_What to do_.
How would the article on the Sun's "1,200 killed by mental patients" front page go on? Continue it from its last sentence.

**** Extract to read

The front page of the Sun newspaper has infuriated mental health campaigners with the front page headline “1,200 killed by mental patients”.
Although the full story stresses many of the "high risk patients" who committed murder over the last decade were let down by the system, charities and MPs accused the newspaper of stigmatising those who suffered from ill health.
Labour’s health team wrote on Twitter that the front page “disgracefully reinforced” stigma, while Rethink Mental Illness wrote "Dear @TheSunNewspaper the number of homicides by ppl w/mental health problems has gone *down*. Front page is irresponsible & wrong."
Sue Baker, director of mental health awareness charity Time to Change wrote “We are still picking up the pieces from terrible headlines 'mad psycho killers' mid to late 90s. Whatever the agenda this coverage harmful.”
Alistair Campbell tweeted: “Constant media linkage of violence and mental illness leads to violence against the mentally ill rather than by them. #stigma #timetochange.”
The Sun was also criticised for not giving enough space to figures that showed those suffering from mental illness are up to ten times more likely to be the victim of a crime than the average person.
Paul Burstow MP wrote: “Truth is people with mental health problems more likely to be victims of crime NOT perpetrators of crime."
The Sun’s managing editor Stephen Abell defended the paper’s coverage of the figures, tweeting: "But read full copy: call for better communication between agencies; piece by m-health charity; story on ill as victims?"
However Sue Baker replied: “it is the front page headline that will fuel stigma. Appreciate the inclusion of Mind comment but outweighed.”
In a statement to the Independent, Sue Baker, Paul Farmer, Chief Executive of Mind and Paul Jenkins, Chief Executive of Rethink Mental Illness said:“It’s incredibly disappointing to see a leading newspaper splash with such a sensational and damaging headline.
"The figures used are disputable: in the article itself, it’s acknowledged that the numbers of homicides by people with mental illness has actually stayed the same for decades.

********
**** Given data

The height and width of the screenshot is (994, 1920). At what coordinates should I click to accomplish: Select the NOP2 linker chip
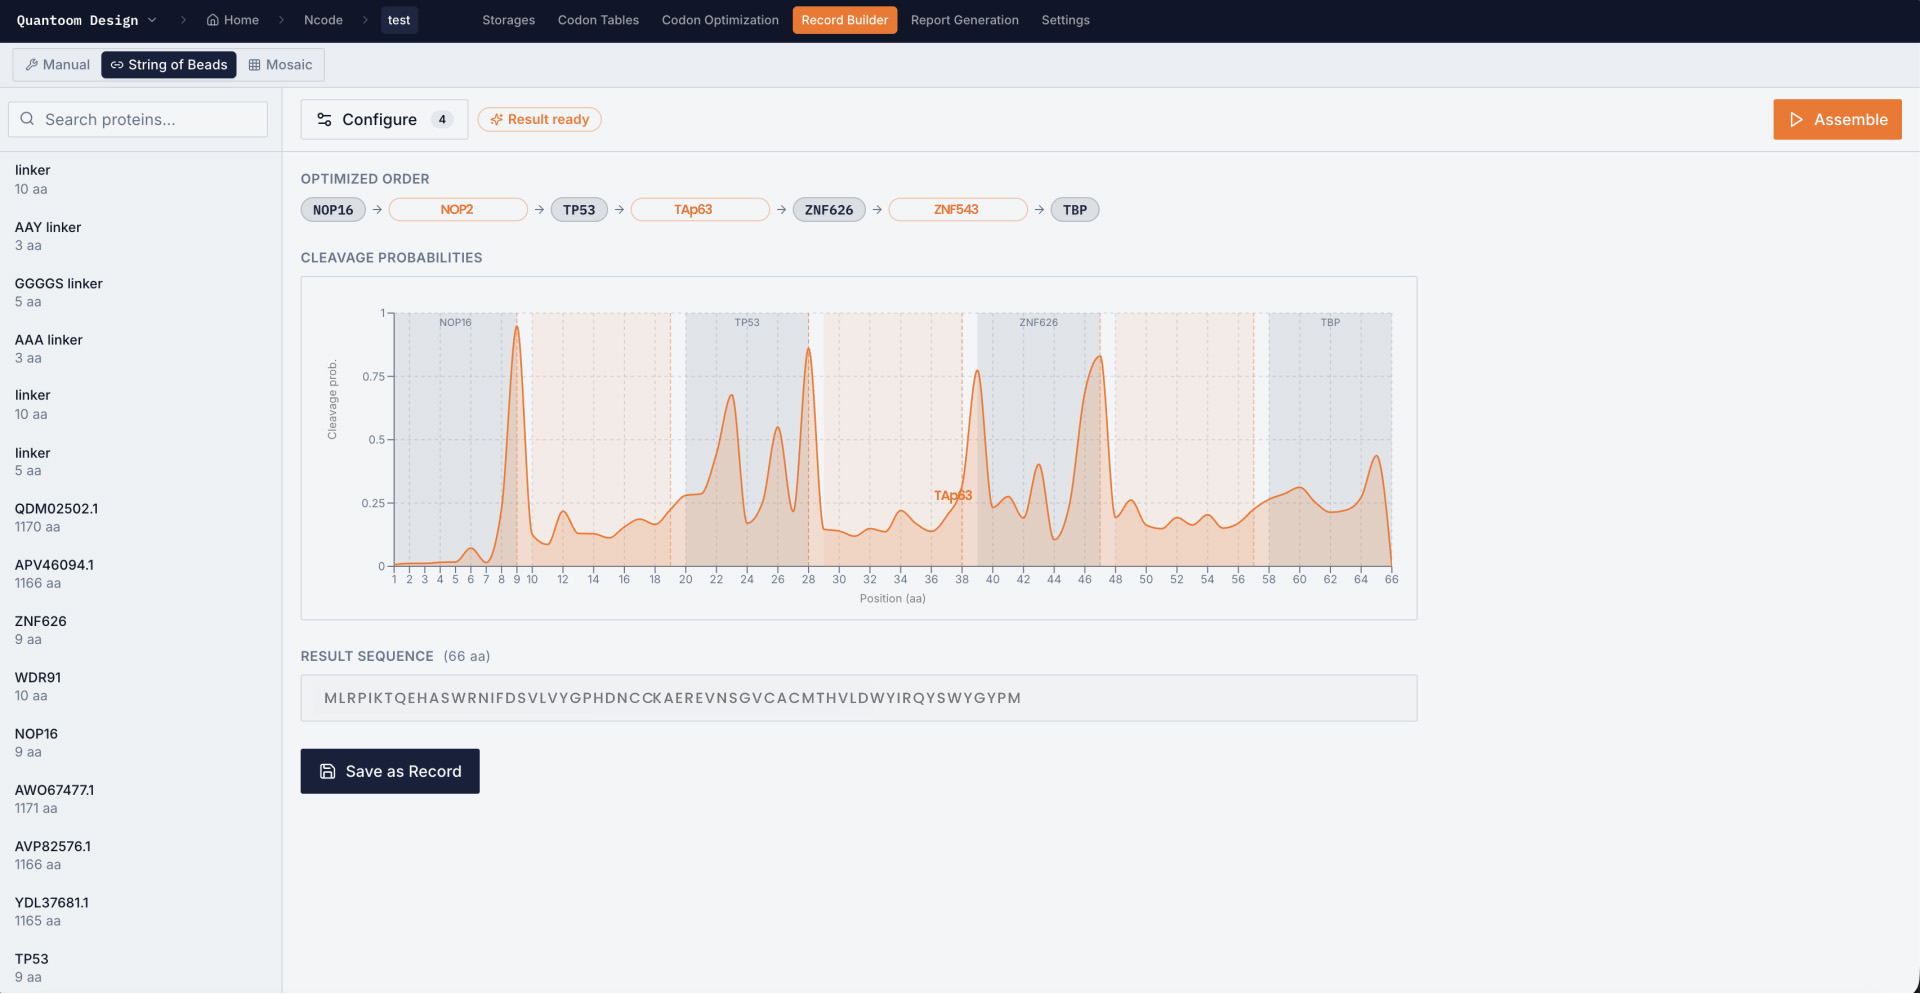[x=457, y=209]
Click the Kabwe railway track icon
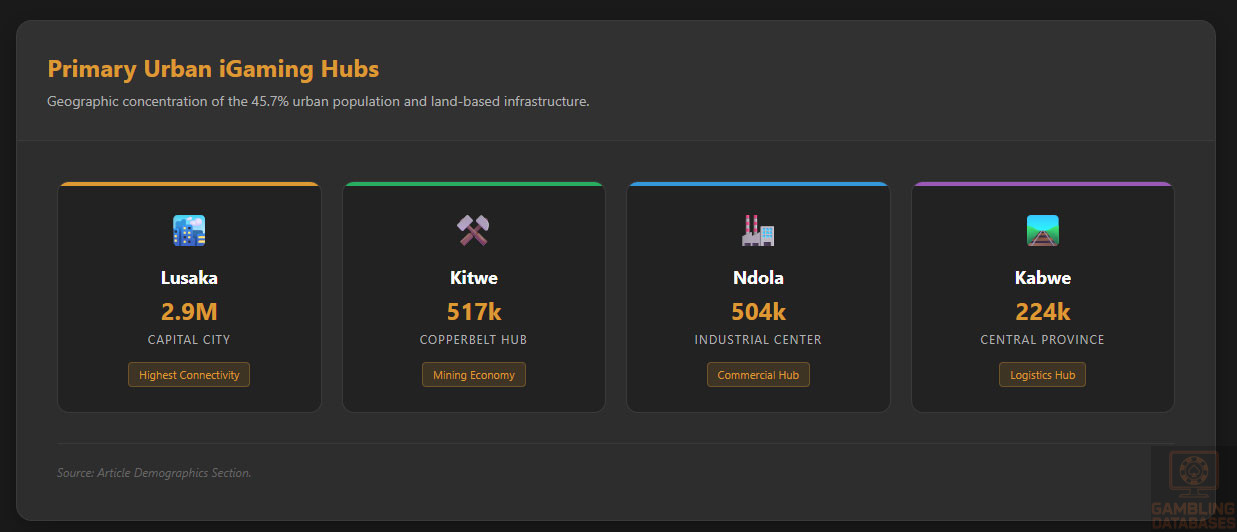Viewport: 1237px width, 532px height. point(1042,231)
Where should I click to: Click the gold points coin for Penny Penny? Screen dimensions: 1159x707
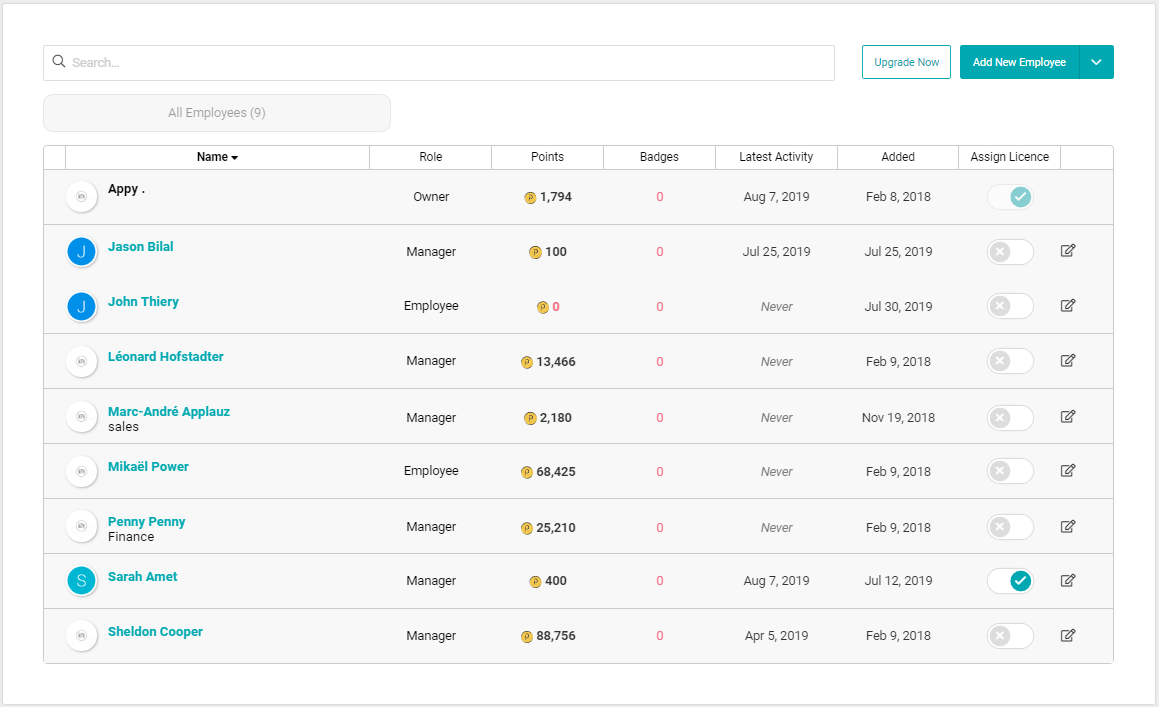pos(527,528)
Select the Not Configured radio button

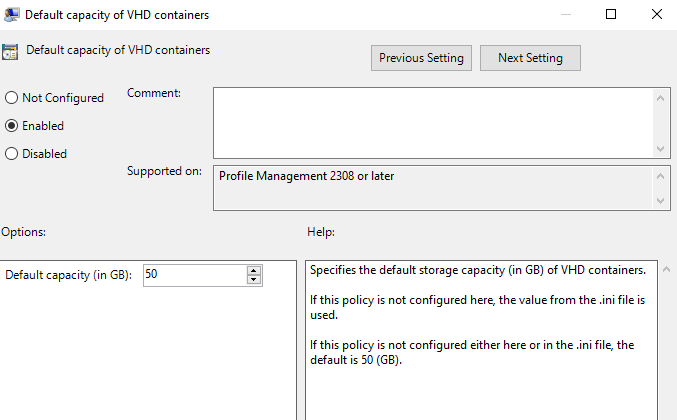coord(12,98)
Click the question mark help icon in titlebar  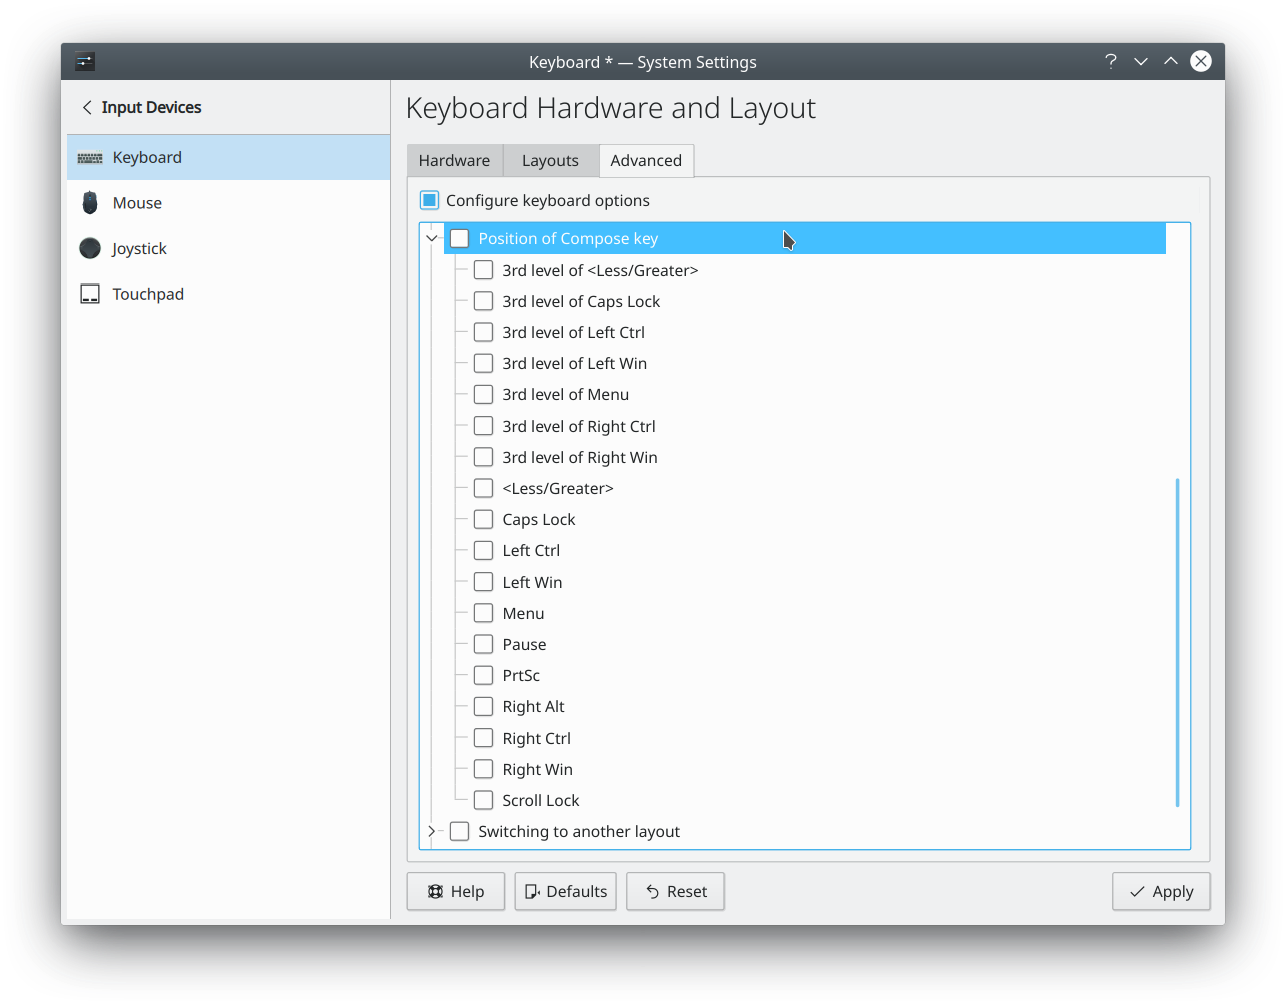1110,62

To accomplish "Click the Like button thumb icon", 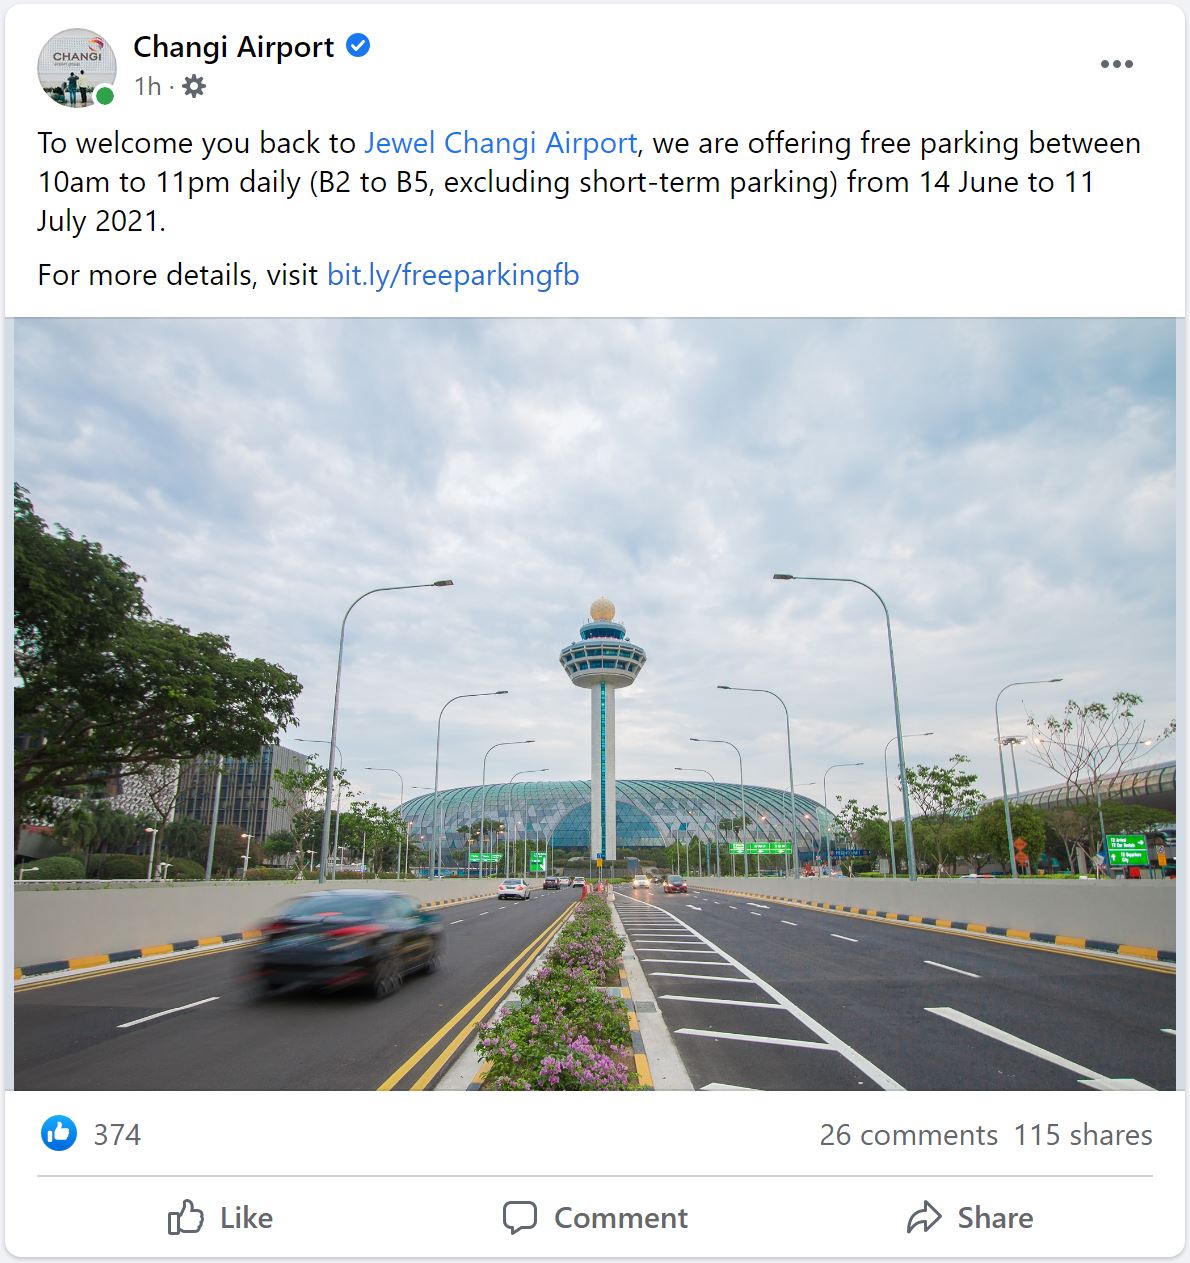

********

_Result of the task_.
"In fact some studies suggest that the numbers have gone down in recent years. There are 1.2 million people using secondary mental health services – the vast majority of whom pose no threat to anyone. And in reality, people with mental health problems are more likely to be victims of crime than the general population.
"We can’t afford for the call for improvements in mental health care to be led by a stigmatising debate focused on tragic but very rare incidents of violence.
"This headline, which will be seen by millions of people today, creates a completely false picture which will only fuel the stigma and prevent more people from seeking help and support when they need it, including when they are in crisis.
"We urge all media outlets to use extreme caution when reporting issues like this, and ask that they look at the guidelines produced by Time to Change, the anti-stigma campaign run by Mind and Rethink Mental Illness.”
Figures from Time to Change show people with mental health problems are more dangerous to themselves than they are to others. Actually 95 per cent of homicides are committed by people who have not been diagnosed with mental health problems.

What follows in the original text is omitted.